→ What is needed
Find each line of the data below that contains the word "Open", and copy every such line in full.

→ Provided data
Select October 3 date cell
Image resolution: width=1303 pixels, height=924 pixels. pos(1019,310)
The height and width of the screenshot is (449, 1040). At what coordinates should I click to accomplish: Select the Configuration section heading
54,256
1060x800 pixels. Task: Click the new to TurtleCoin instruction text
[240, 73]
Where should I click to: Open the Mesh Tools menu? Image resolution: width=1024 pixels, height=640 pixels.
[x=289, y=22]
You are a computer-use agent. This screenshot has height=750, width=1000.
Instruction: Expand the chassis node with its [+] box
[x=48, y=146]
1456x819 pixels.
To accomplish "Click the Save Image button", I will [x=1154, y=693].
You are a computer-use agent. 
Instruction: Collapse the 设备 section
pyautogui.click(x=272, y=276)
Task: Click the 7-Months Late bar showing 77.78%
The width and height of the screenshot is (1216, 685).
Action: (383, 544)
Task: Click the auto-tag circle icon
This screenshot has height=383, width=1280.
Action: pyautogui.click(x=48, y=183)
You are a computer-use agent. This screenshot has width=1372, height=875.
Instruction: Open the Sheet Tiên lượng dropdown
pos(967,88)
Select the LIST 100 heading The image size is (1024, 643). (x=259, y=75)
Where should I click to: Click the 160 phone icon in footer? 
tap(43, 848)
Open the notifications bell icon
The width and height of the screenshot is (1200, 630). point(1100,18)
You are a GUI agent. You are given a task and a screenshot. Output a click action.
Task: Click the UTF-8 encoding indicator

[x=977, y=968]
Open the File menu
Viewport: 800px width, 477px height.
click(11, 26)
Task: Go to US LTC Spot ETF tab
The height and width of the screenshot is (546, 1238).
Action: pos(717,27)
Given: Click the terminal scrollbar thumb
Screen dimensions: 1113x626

→ Solution for this exercise
Where should I click to: Open the Mesh Tools menu? Image resolution: width=1024 pixels, height=640 pixels.
Instruction: Open the Sheet Tiên lượng dropdown
Open the notifications bell icon
Open the File menu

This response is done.